● **Instructions for the task**:
Each line in the records below that has the word "agent" should be copied.

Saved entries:
○ ○ ○

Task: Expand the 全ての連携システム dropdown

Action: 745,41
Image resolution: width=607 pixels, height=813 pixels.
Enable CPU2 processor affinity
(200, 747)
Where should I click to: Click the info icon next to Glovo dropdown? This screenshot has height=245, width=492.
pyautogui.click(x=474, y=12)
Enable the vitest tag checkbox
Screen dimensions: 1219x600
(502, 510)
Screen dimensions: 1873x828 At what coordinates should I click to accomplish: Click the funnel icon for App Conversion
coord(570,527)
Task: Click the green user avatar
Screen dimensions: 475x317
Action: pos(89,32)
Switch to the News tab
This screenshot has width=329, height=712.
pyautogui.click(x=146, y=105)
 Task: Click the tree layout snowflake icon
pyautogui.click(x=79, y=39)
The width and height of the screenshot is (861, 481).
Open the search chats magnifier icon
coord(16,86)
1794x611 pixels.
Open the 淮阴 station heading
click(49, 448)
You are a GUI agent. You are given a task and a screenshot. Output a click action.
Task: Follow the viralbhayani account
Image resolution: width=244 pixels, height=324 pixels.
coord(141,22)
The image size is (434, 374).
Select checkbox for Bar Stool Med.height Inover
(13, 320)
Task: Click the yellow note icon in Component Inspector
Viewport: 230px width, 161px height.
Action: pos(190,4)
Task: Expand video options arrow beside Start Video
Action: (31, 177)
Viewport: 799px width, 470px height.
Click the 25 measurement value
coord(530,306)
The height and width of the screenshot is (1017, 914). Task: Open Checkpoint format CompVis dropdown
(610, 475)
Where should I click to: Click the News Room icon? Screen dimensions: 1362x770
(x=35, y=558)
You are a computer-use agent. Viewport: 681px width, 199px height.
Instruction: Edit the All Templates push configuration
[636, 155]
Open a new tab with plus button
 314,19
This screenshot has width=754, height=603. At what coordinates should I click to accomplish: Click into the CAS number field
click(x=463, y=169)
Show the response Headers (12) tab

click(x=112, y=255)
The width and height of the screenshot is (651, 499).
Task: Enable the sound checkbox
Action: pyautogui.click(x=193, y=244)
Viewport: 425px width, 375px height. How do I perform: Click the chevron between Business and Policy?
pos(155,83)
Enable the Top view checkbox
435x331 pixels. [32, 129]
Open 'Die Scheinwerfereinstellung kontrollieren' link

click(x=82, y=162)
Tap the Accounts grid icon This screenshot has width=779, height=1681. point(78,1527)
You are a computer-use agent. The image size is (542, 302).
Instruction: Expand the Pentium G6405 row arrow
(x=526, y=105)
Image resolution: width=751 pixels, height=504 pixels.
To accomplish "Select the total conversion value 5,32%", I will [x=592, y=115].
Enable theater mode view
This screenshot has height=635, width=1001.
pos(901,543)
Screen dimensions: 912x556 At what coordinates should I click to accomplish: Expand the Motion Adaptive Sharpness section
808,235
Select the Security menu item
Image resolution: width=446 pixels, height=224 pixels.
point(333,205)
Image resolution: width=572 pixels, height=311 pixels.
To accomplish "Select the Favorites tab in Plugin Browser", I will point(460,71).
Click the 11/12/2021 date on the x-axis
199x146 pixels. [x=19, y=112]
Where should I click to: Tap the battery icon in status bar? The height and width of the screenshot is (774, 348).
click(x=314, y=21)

○ ○ ○

● **Written response**:
You are a GUI agent. You are given a task and a screenshot. Output a click action.
You are a computer-use agent. Viewport: 681px width, 199px height.
You are a computer-use agent. The image size is (542, 302).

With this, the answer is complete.